LLVM meets Code Property Graphs

Published on

This is a cross-post from LLVM’s blog post LLVM meets Code Property Graphs

The code property graph (CPG) is a data structure designed to mine large codebases for instances of programming patterns via a domain-specific query language. It was first introduced in the proceedings of the IEEE Security and Privacy conference in 2014 (publication, PDF) in the context of vulnerability discovery in C system code and the Linux kernel in particular. The core ideas of the approach are the following:

  • the CPG combines several program representations into one
  • the CPG is stored in a graph database
  • the graph database comes with a DSL allowing to traverse and query the CPG

Currently, the CPG infrastructure is supported by several tools:

  • Ocular - a proprietary code analysis tool supporting Java, Scala, C#, Go, Python, and JavaScript languages
  • Joern - an open-source counterpart of Ocular supporting C and C++
  • Plume - an open-source tool supporting Java Bytecode

This article presents ShiftLeft’s open-source implementation of llvm2cpg - a standalone tool that brings LLVM Bitcode support to Joern. But before we dive into details, let us say few more words about CPG and Joern.

Code Property Graph

The core idea of the CPG is that different classic program representations are merged into a property graph, a single data structure that holds information about the program’s syntax, control- and intra-procedural data-flow.
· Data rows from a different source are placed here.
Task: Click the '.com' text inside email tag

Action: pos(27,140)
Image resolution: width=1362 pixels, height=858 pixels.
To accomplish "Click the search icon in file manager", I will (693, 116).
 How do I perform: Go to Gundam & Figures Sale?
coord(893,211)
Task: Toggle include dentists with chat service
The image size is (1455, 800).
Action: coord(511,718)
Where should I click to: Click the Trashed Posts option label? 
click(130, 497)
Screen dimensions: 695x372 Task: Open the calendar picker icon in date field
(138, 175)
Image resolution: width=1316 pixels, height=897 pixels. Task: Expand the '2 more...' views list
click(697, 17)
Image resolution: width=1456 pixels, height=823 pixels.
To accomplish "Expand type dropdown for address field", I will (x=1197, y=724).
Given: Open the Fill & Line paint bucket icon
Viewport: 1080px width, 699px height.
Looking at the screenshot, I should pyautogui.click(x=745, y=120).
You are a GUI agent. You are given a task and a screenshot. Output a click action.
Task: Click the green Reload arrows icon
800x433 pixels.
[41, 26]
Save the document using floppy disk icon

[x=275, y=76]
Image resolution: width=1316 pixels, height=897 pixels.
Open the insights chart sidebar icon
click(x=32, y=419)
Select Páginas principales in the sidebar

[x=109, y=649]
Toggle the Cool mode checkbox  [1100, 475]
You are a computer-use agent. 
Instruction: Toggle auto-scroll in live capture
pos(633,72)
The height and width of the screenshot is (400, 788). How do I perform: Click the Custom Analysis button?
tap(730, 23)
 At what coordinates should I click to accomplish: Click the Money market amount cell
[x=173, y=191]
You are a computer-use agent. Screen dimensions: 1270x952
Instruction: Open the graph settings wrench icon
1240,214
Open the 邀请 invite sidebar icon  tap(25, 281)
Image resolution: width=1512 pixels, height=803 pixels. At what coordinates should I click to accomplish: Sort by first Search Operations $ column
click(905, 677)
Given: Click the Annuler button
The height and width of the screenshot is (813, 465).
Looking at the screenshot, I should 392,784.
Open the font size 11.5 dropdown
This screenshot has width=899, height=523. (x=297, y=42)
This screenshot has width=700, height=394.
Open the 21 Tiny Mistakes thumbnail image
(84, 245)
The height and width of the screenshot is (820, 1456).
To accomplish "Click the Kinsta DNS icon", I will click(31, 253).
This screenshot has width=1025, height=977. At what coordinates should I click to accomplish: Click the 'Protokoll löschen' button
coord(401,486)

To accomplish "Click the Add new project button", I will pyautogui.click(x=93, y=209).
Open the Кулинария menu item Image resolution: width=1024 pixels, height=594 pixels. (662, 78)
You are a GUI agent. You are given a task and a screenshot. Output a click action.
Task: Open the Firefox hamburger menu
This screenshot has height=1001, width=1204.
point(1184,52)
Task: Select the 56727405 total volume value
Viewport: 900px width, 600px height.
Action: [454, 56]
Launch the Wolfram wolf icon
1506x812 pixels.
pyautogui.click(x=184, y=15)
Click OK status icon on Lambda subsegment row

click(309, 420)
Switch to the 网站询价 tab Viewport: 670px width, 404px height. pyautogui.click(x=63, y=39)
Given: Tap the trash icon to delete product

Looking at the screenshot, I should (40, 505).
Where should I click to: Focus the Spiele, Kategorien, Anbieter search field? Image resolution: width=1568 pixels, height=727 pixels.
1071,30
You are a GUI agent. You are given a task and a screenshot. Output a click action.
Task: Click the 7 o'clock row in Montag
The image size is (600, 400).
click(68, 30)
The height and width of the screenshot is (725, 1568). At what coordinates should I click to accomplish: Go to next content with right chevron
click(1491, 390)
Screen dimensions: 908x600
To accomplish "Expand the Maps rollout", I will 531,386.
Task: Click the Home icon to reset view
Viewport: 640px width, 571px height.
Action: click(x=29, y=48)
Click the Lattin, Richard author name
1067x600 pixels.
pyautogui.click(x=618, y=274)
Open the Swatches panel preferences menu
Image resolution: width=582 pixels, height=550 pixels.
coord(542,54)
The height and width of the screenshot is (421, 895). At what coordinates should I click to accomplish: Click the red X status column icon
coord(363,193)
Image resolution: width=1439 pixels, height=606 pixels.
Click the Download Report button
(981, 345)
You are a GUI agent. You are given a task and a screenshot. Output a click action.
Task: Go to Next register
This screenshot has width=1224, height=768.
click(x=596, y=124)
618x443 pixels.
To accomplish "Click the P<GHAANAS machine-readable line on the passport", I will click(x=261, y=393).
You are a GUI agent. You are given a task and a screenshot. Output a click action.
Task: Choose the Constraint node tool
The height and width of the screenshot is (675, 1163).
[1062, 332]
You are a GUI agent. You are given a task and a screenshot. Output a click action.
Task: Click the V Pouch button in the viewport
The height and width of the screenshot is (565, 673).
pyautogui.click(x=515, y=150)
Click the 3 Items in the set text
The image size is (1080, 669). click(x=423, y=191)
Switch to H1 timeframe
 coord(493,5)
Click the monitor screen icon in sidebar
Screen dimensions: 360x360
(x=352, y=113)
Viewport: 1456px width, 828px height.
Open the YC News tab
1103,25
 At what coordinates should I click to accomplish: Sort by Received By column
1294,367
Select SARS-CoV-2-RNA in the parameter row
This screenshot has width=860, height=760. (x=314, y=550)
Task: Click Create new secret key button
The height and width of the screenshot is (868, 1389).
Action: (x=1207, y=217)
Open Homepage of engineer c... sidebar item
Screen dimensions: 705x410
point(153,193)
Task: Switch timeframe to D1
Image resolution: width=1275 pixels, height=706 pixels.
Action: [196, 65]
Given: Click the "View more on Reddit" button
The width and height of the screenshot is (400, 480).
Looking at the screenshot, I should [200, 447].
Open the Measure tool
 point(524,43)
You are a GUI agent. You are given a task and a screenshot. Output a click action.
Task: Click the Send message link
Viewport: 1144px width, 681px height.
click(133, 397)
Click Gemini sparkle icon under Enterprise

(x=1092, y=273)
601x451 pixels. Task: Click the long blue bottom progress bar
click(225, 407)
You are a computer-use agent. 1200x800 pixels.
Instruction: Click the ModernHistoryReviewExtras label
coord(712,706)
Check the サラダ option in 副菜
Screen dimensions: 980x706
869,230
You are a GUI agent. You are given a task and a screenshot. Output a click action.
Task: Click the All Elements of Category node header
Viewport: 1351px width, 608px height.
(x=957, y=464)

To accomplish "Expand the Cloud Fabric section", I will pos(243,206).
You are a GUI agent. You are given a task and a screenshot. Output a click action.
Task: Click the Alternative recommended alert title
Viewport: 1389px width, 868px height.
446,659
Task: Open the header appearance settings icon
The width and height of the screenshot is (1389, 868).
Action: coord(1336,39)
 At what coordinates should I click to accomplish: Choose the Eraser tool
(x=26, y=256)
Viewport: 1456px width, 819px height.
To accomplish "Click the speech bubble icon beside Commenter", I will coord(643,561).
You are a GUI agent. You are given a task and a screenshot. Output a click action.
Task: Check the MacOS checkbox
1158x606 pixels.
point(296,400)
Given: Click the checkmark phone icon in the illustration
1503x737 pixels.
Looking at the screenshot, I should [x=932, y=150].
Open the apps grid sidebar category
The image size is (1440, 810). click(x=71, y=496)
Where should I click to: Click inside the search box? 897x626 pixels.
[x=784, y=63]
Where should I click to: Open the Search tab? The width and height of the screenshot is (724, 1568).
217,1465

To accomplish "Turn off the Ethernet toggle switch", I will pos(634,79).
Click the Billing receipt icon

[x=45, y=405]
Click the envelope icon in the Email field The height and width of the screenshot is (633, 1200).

Graphically speaking, the following piece of code:

void foo() {
  int x = source();
  if (x < MAX) {
    int y = 2 * x;
    sink(y);
  }
}

combines these three different representations:

Different program representations

into a single representation - Code Property Graph:

Code Property Graph

Joern

The property graph is stored in a graph database and made accessible via a domain-specific language (DSL) to identify programming patterns based on a DSL for graph traversals. The query language allows a seamless transition between the original code representations, making it possible to combine aspects of the code from different views these representations offer.

One of the primary interfaces to the code property graphs is a tool called Joern. It provides the mentioned DSL and allows to query the CPG to discover specific properties of a program. Here are some examples of the Joern’s DSL:

joern> cpg.typeDecl.name.p
List[String] = List("ANY", "int", "void")

joern> cpg.method.name.p
List[String] = List(
  "foo",
  "<operator>.multiplication",
  "source",
  "<operator>.lessThan",
  "<operator>.assignment",
  "sink"
)
joern> cpg.method("foo").ast.isControlStructure.code.p
List[String] = List("if (x < MAX)")

joern> cpg.method("foo").ast.isCall.map(c => c.file.name.head + ":" + c.lineNumber.get + "  " + c.name + ": " + c.code).p
List[String] = List(
  "main.c:2  <operator>.assignment: x = source()",
  "main.c:2  source: source()",
  "main.c:3  <operator>.lessThan: x < MAX",
  "main.c:4  <operator>.assignment: y = 2 * x",
  "main.c:4  <operator>.multiplication: 2 * x",
  "main.c:5  sink: sink(y)"
)

Besides the DSL, Joern comes with a data-flow tracker enabling more sophisticated queries, such as “is there a user controlled malloc in the program?”

The DSL is much more powerful than in the example, but that is out of scope of this article. Please, refer to the documentation to learn more.

LLVM and CPG

This part is split into two smaller parts: the first one covers a few implementation details, the second one shows an example of how to use llvm2cpg. If you are not interested in the implementation - scroll down :)

Implementation Details

When we decided to add LLVM support for CPG, one of the first questions was: how do we map bitcode representation onto CPG?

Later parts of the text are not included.